Minutes of last month's meeting by the Financial Policy Committee (FPC) revealed concerns that the threat of cyber attacks "had many dimensions and was growing".
The FPC, which is charged with safeguarding financial stability, cautioned there were a number of "potential vulnerabilities" in the banking system and said it wants banks and other institutions - including the Bank of England - to draw up plans for protection as a priority.
The UK's banking sector is particularly at risk due to old and complex IT systems, as well as a high degree of interconnectedness and its reliance on centralised infrastructure, such as payment systems and clearing houses.
Treasury officials are already working on plans to assess, test and improve the system's resilience to cyber attacks.

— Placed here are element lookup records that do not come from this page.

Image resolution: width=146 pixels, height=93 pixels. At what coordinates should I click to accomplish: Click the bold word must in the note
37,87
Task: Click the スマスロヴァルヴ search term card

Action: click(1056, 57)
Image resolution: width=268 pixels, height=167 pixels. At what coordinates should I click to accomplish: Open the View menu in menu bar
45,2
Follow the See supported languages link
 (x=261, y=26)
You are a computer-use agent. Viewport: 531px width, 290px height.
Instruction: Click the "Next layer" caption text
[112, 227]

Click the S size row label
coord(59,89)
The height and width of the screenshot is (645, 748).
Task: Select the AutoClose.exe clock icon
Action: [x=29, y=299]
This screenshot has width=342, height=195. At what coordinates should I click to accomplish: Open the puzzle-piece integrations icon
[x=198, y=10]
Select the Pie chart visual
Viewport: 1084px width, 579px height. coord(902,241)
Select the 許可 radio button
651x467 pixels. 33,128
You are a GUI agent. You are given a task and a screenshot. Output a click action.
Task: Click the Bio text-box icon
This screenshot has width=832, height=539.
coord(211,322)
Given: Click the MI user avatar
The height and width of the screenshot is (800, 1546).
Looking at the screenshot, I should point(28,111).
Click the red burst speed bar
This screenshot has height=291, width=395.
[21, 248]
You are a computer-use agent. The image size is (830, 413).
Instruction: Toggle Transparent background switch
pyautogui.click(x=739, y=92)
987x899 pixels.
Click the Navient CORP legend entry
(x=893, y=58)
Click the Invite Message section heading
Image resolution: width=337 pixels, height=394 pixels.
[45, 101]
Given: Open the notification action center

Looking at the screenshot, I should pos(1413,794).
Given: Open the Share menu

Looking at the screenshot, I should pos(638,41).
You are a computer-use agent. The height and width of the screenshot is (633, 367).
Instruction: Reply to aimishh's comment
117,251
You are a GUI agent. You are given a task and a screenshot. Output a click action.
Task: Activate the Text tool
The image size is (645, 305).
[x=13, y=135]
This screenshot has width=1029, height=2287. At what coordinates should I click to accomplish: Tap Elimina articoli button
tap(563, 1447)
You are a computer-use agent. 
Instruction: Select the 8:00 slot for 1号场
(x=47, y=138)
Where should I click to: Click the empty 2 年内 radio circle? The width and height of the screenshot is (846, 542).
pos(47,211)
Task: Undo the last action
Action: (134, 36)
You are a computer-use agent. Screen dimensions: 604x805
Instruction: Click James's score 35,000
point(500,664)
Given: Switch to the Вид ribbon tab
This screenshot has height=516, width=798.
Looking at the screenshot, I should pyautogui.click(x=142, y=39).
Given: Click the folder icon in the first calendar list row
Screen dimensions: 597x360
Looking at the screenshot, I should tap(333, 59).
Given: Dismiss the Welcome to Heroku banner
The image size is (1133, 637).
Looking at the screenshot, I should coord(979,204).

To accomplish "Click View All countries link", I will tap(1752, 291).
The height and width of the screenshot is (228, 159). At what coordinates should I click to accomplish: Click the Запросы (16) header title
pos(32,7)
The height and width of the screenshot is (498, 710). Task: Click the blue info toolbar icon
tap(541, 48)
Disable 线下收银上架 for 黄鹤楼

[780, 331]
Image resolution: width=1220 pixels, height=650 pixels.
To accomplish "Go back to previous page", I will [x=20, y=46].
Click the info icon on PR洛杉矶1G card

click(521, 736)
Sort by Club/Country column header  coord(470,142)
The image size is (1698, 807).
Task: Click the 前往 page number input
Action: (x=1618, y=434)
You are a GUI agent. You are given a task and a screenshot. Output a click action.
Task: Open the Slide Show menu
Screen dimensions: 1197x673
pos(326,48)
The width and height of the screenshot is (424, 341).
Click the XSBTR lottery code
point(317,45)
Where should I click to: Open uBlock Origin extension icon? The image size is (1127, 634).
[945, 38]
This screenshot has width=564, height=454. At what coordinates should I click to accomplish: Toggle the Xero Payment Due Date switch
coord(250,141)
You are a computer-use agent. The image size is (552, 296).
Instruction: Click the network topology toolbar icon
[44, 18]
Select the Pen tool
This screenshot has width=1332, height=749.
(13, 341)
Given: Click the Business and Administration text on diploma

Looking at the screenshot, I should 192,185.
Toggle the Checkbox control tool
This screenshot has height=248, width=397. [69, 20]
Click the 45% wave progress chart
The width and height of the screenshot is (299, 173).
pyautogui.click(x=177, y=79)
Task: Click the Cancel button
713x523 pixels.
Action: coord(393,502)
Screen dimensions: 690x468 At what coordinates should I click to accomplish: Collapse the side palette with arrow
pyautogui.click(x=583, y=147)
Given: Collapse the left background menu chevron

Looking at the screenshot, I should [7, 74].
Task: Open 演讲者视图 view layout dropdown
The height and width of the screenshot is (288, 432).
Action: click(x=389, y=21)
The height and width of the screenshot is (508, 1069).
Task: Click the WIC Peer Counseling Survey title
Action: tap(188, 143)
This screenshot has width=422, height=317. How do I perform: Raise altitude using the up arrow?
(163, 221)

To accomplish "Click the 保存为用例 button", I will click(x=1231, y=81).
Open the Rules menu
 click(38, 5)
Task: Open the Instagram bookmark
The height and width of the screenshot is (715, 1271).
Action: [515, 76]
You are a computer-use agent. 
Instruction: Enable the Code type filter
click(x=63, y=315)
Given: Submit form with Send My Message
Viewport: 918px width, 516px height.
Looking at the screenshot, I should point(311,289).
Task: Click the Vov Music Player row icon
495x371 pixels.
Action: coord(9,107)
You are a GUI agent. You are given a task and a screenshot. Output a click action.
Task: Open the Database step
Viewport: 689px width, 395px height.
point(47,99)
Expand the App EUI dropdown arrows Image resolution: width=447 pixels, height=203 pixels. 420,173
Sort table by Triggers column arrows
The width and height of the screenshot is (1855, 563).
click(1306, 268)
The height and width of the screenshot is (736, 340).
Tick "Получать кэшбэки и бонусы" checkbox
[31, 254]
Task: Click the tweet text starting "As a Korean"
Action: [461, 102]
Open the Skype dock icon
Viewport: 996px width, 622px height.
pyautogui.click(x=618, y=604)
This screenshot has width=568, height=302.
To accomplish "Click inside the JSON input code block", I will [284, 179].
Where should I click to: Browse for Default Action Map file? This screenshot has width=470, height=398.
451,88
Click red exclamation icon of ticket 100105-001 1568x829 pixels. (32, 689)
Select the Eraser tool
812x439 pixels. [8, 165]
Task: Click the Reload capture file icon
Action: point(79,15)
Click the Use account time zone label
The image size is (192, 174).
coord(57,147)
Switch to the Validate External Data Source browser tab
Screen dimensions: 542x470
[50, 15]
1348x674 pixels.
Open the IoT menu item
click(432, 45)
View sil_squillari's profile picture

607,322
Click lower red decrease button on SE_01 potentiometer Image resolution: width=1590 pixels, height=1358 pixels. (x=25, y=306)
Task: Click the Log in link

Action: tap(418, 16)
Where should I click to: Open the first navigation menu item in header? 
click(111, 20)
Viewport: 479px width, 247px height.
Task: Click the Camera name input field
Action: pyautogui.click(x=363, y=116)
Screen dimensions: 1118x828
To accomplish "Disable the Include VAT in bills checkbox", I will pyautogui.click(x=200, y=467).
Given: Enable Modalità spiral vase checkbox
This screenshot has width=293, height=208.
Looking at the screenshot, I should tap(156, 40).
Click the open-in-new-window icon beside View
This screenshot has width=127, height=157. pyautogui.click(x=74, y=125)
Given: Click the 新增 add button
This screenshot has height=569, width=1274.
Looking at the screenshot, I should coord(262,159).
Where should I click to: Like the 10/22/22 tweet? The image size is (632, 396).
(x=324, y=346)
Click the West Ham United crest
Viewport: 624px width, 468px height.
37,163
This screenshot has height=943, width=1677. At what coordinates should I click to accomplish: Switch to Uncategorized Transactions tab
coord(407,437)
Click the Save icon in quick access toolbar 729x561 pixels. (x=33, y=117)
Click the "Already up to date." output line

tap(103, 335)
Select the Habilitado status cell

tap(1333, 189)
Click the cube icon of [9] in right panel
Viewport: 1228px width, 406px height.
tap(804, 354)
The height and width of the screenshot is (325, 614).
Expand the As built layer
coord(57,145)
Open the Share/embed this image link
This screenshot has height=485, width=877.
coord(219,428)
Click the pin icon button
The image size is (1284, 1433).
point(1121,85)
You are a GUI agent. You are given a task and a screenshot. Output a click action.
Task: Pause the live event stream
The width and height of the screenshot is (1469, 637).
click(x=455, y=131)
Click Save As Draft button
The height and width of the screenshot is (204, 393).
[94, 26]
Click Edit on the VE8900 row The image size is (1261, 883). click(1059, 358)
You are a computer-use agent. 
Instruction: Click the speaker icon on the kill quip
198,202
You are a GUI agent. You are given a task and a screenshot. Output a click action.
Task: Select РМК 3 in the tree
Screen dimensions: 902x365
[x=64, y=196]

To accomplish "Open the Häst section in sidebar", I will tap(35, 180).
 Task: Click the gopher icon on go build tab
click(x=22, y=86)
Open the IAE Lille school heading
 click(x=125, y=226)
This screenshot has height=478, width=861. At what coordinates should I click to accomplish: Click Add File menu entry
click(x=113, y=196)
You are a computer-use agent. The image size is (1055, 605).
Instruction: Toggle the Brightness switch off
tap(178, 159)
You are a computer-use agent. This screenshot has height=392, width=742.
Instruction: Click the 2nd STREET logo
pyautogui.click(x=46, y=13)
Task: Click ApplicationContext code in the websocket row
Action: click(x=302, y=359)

But the FPC, which is c haired by Bank governor Mark Carney, said there now needs to be a "concrete plan" in place by the end of the first quarter of 2014, with a progress report before the end of this year.
Alongside the cyber concerns, the FPC has already confirmed it is keeping a close watch over the UK's housing market, last week issuing a statement from the meeting on September 18 confirming it was " vigilant'' and ready to act to prevent another bubble that could threaten financial stability.
The Bank also separately today published plans on how to stress test banks each year, proposing to initially limit the exercise to the eight largest players - HSBC, Barclays, Royal Bank of Scotland, Lloyds Banking Group, Standard Chartered, Santander, Nationwide Building Society and Co-operative Bank.
It has launched a consultation on the stress tests, with a deadline for feedback set for January 10 next year.